Should You Invest in Kraft Heinz?

Aaditya Patel
3 min readOct 23, 2021




The Kraft Heinz Company is a company based in the United States. The company manufactures and sells a wide range of food products around the world. The company operates under Capri Sun, Kraft, Heinz, Oscar Mayer, and many others. The company was founded in 1869.

Why You Should?

  1. Kraft Heinz is a great reopening play in an investor’s portfolio. The company saw a drop in demand for many of its commercial products as the pandemic shut down many restaurants and large venues. However, once the pandemic is over, the company will see strong growth across most of its brand categories.
  2. The COVID-19 pandemic also had some positive impacts on the company. The company saw consumer sales of food products like its line of condiments saw a dramatic increase in sales and growth as consumers around the world stocked up on food with a high shelf-life. This initial growth at the start of the pandemic helped the company go through a tough time.
  3. Kraft Heinz, like many other food companies, is a fairly safe investment option in an investor’s portfolio. Despite the economic times, consumers will continue to spend on cheap food products, like the ones that Kraft Heinz sells. The essential products that the company sells will benefit the company and its investors.

Why You Should Not?

  1. The company faces tough competition in the food industry. Some of these competitors include J. M. Smuckers, Conagra Brands, Hershey’s, and many others. This competition might hurt the company and its investors in the future.
  2. Kraft Heinz continues to be negatively impacted by inflation and supply chain issues across the economy. The company has seen rising costs of labor, raw materials, and shipping solutions due to massive demand and low supply of these products and services. This will continue to hurt the company and its investors until prices normalize.
  3. Kraft Heinz has seen sales growth starting to slow and fall in some markets as consumers around the world look for healthier and less processed food options. Consumers are shifting to a more organic and healthier lifestyle and have seen the negative impacts of having a diet with a lot of processed foods. This has hurt the company and its investors.
  4. The company continues to disappoint investors across multiple fronts. From slashing its dividend to taking multi-billion dollar losses on important brands like Kraft and Oscar Mayer, the company’s stock price has tanked over the past couple of years and has continued to underperform the market.

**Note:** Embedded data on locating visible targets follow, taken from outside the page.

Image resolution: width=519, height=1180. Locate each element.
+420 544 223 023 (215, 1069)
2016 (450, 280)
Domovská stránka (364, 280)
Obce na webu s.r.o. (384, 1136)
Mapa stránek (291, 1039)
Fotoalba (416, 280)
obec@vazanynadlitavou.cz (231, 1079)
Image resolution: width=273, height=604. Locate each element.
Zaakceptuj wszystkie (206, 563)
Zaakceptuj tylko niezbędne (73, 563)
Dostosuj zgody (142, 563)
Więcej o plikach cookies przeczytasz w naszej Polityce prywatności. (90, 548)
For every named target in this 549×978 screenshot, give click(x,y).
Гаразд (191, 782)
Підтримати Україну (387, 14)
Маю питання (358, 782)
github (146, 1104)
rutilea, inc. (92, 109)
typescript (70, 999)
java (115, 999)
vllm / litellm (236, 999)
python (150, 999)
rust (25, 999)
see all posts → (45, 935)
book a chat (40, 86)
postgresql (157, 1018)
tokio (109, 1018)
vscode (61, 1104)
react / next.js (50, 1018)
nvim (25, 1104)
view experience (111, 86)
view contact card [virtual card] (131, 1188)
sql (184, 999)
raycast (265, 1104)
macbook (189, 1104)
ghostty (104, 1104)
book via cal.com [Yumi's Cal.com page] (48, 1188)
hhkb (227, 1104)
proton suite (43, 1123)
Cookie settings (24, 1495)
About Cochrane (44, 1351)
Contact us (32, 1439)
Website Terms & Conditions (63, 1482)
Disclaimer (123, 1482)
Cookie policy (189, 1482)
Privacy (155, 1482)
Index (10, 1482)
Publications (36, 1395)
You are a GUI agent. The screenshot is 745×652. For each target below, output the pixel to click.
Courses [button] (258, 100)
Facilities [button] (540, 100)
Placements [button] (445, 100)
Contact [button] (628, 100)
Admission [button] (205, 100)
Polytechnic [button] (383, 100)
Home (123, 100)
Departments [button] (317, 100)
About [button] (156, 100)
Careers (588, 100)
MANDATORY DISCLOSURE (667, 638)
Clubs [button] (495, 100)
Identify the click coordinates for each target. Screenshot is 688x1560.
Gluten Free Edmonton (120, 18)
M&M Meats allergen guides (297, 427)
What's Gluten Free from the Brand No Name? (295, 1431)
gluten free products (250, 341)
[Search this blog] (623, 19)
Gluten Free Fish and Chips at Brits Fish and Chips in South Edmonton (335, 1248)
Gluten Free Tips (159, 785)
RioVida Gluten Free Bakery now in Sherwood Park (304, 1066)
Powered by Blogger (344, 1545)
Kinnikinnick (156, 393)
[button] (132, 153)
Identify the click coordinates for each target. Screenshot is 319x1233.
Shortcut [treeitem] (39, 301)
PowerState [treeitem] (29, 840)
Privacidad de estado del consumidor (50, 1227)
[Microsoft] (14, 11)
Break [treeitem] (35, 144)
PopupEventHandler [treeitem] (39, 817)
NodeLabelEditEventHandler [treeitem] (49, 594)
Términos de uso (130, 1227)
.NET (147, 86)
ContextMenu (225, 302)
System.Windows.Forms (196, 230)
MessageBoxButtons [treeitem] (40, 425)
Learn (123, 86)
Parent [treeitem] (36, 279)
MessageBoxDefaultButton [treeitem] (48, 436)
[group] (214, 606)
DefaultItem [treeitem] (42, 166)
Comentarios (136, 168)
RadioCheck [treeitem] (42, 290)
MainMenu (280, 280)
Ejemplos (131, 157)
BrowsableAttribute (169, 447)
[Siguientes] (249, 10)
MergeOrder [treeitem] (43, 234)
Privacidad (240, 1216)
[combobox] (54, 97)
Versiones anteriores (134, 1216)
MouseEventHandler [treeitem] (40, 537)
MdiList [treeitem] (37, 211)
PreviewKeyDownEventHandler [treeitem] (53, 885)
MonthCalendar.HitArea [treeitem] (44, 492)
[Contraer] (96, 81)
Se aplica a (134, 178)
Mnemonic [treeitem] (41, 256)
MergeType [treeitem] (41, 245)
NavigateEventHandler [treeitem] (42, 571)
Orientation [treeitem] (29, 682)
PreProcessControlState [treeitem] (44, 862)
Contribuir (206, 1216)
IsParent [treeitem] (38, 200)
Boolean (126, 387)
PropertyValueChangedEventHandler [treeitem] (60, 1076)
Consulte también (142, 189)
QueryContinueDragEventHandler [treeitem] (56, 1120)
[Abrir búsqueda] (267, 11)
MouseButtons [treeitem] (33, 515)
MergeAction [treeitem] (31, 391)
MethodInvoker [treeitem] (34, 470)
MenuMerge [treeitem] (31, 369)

This has hurt investors in the company and made Kraft Heinz a bad investment.


I think that there are better food companies in the overall industry to invest in rather than Kraft Heinz because of tough competition, inflation and supply chain issues, changing consumer trends, as well as multi-billion dollar loss write-offs. However, the company is still a great reopening play, saw some benefits from the pandemic, and is a safe investment option as well.